[Raw records]
════
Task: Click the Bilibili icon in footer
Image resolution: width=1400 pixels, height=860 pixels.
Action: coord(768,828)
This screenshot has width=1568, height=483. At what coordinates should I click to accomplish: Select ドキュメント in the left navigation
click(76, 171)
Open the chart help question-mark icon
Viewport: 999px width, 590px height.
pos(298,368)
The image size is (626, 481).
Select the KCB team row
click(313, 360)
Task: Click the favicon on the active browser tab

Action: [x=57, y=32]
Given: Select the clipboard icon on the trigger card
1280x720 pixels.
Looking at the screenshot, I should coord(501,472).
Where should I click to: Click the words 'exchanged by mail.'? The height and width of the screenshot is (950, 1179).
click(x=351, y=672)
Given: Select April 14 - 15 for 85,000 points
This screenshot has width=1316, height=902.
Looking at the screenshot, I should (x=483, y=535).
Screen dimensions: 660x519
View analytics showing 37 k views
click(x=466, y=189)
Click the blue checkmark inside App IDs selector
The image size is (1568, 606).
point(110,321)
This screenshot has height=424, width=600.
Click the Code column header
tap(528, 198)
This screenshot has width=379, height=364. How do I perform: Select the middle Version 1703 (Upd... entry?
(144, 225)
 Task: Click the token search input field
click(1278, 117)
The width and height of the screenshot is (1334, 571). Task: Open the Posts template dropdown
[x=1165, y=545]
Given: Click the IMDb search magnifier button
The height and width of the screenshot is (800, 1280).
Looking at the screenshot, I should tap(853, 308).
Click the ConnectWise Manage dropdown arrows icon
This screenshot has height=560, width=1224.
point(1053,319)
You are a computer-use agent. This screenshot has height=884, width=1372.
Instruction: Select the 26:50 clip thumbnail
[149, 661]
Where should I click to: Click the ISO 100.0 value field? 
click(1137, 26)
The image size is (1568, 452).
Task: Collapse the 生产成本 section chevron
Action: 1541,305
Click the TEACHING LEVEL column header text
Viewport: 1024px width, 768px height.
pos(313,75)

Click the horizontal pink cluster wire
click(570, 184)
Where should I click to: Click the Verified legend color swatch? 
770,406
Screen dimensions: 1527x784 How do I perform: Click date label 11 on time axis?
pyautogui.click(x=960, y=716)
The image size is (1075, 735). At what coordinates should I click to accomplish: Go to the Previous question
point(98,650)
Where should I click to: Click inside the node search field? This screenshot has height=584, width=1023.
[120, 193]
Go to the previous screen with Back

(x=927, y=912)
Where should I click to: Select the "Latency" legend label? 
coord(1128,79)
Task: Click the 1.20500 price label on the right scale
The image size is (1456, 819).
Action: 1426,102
════
▶ _Aim of the task_:
Edit the listing above so that every "column header" becomes "column heading", leaving everything else unchanged.

▶ _Answer in full_:
Task: Click the Bilibili icon in footer
Image resolution: width=1400 pixels, height=860 pixels.
Action: coord(768,828)
This screenshot has width=1568, height=483. At what coordinates should I click to accomplish: Select ドキュメント in the left navigation
click(76, 171)
Open the chart help question-mark icon
Viewport: 999px width, 590px height.
pos(298,368)
The image size is (626, 481).
Select the KCB team row
click(313, 360)
Task: Click the favicon on the active browser tab

Action: [x=57, y=32]
Given: Select the clipboard icon on the trigger card
1280x720 pixels.
Looking at the screenshot, I should coord(501,472).
Where should I click to: Click the words 'exchanged by mail.'? The height and width of the screenshot is (950, 1179).
click(x=351, y=672)
Given: Select April 14 - 15 for 85,000 points
This screenshot has width=1316, height=902.
Looking at the screenshot, I should (x=483, y=535).
Screen dimensions: 660x519
View analytics showing 37 k views
click(x=466, y=189)
Click the blue checkmark inside App IDs selector
The image size is (1568, 606).
point(110,321)
This screenshot has height=424, width=600.
Click the Code column heading
tap(528, 198)
This screenshot has width=379, height=364. How do I perform: Select the middle Version 1703 (Upd... entry?
(144, 225)
 Task: Click the token search input field
click(1278, 117)
The width and height of the screenshot is (1334, 571). Task: Open the Posts template dropdown
[x=1165, y=545]
Given: Click the IMDb search magnifier button
The height and width of the screenshot is (800, 1280).
Looking at the screenshot, I should tap(853, 308).
Click the ConnectWise Manage dropdown arrows icon
This screenshot has height=560, width=1224.
point(1053,319)
You are a computer-use agent. This screenshot has height=884, width=1372.
Instruction: Select the 26:50 clip thumbnail
[149, 661]
Where should I click to: Click the ISO 100.0 value field? 
click(1137, 26)
The image size is (1568, 452).
Task: Collapse the 生产成本 section chevron
Action: 1541,305
Click the TEACHING LEVEL column heading text
Viewport: 1024px width, 768px height.
pos(313,75)

Click the horizontal pink cluster wire
click(570, 184)
Where should I click to: Click the Verified legend color swatch? 
770,406
Screen dimensions: 1527x784 How do I perform: Click date label 11 on time axis?
pyautogui.click(x=960, y=716)
The image size is (1075, 735). At what coordinates should I click to accomplish: Go to the Previous question
point(98,650)
Where should I click to: Click inside the node search field? This screenshot has height=584, width=1023.
[120, 193]
Go to the previous screen with Back

(x=927, y=912)
Where should I click to: Select the "Latency" legend label? 
coord(1128,79)
Task: Click the 1.20500 price label on the right scale
The image size is (1456, 819).
Action: 1426,102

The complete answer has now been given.